Prompt - Should a line below contain the word "will", report it.

Dataset records -
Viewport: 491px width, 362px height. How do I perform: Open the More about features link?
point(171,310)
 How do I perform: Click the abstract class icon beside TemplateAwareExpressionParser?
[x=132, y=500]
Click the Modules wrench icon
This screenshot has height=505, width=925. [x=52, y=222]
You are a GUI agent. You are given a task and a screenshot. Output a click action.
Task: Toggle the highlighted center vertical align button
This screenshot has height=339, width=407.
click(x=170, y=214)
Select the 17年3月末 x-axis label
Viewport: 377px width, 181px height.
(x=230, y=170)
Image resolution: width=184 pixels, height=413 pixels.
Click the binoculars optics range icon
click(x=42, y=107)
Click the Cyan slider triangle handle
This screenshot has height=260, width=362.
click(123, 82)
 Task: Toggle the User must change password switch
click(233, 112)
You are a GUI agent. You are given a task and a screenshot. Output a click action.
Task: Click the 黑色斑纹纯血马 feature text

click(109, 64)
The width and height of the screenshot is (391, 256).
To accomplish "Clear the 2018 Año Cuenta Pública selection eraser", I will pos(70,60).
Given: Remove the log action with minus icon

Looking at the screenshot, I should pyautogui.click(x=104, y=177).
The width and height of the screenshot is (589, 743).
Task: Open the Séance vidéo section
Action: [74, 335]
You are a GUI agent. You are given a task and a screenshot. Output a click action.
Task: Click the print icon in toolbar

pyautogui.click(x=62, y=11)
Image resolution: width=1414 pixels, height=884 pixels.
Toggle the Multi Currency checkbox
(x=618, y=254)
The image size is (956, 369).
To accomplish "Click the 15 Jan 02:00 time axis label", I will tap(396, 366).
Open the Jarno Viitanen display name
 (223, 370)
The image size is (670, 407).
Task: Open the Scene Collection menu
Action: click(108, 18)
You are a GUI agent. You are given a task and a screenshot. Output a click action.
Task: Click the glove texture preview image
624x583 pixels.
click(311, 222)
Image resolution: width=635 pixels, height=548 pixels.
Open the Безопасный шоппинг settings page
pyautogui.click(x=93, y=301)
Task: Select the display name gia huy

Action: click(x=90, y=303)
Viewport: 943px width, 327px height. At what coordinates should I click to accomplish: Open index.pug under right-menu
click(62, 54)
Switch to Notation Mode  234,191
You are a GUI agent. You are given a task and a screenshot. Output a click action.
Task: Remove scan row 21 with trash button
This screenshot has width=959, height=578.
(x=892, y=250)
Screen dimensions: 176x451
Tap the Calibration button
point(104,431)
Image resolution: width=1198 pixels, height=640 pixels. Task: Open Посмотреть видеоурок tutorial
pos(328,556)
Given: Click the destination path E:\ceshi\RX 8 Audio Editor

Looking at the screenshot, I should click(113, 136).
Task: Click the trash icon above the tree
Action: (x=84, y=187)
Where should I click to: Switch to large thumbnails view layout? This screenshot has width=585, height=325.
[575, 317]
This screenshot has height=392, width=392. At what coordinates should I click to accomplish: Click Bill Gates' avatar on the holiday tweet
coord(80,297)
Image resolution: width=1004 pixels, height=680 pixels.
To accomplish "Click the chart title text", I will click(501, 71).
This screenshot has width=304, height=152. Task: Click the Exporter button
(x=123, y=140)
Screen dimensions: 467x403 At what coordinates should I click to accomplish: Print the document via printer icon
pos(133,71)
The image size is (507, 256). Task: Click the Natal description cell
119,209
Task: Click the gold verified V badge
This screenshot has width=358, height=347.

Output for this task -
To accomplish "Clear the 2018 Año Cuenta Pública selection eraser", I will pos(70,60).
To accomplish "Click the 15 Jan 02:00 time axis label", I will tap(396, 366).
To accomplish "Click the chart title text", I will click(501, 71).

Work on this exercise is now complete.